What needs to be done
Transcribe the entries below exactly, starting with the line that has "Task: Click 利用者一括追加／編集 button" and stopping after the line that has "Task: Click blank"; no pictures belong in the copy.
+++ Provided data +++
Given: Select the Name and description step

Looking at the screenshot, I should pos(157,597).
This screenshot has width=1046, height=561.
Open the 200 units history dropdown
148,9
+++
+++ Provided data +++
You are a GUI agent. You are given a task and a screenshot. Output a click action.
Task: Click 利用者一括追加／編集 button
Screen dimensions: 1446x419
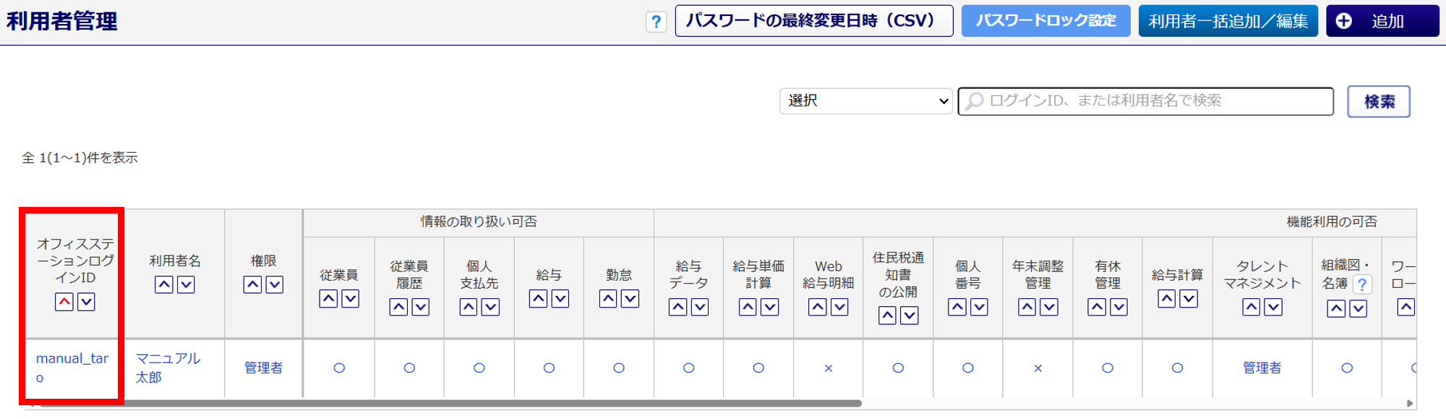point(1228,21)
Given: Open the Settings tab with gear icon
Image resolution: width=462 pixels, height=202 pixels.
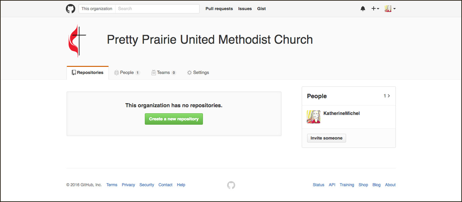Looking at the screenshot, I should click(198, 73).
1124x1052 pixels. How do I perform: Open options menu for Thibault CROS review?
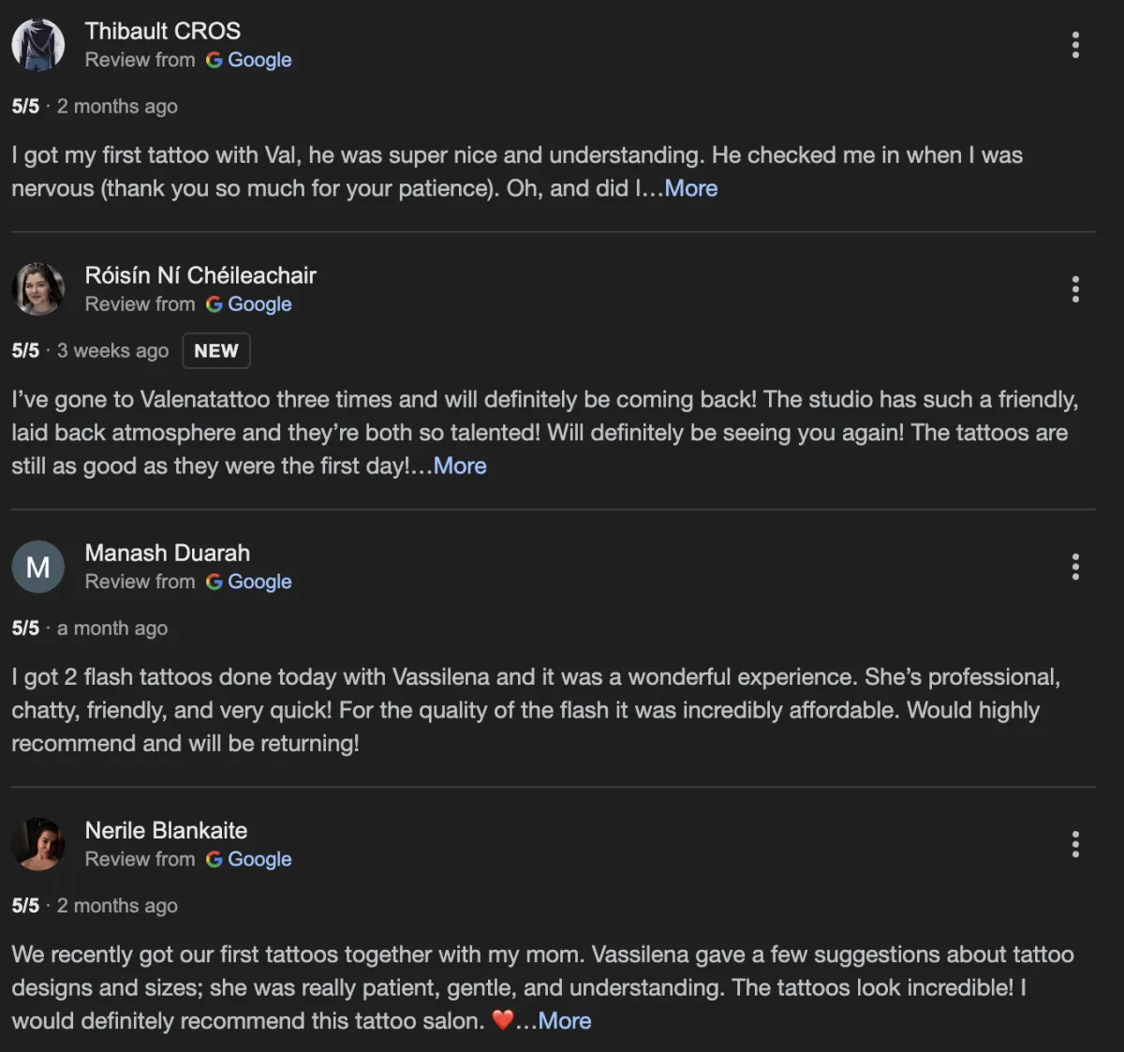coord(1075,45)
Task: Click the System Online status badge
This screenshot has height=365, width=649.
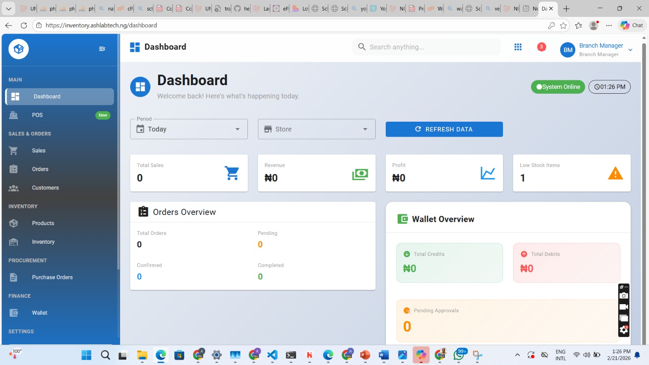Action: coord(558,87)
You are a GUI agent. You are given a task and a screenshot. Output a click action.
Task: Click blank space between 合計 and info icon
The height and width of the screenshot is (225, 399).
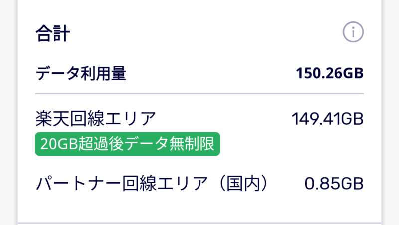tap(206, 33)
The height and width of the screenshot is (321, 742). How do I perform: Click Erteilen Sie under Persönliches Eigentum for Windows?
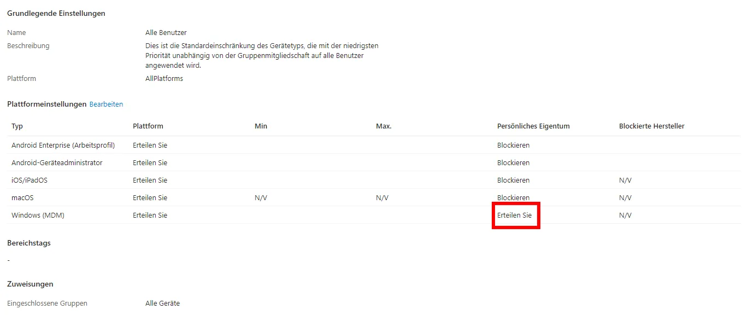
+++
Exercise output
Task: Click 利用者一括追加／編集 button
Screen dimensions: 1446x419
point(1228,21)
Given: Open the Settings tab with gear icon
Image resolution: width=462 pixels, height=202 pixels.
Looking at the screenshot, I should click(198, 73).
1124x1052 pixels. How do I perform: Open options menu for Thibault CROS review?
coord(1075,45)
Task: Click the System Online status badge
This screenshot has height=365, width=649.
Action: coord(558,87)
You are a GUI agent. You are given a task and a screenshot. Output a click action.
Task: Click blank space between 合計 and info icon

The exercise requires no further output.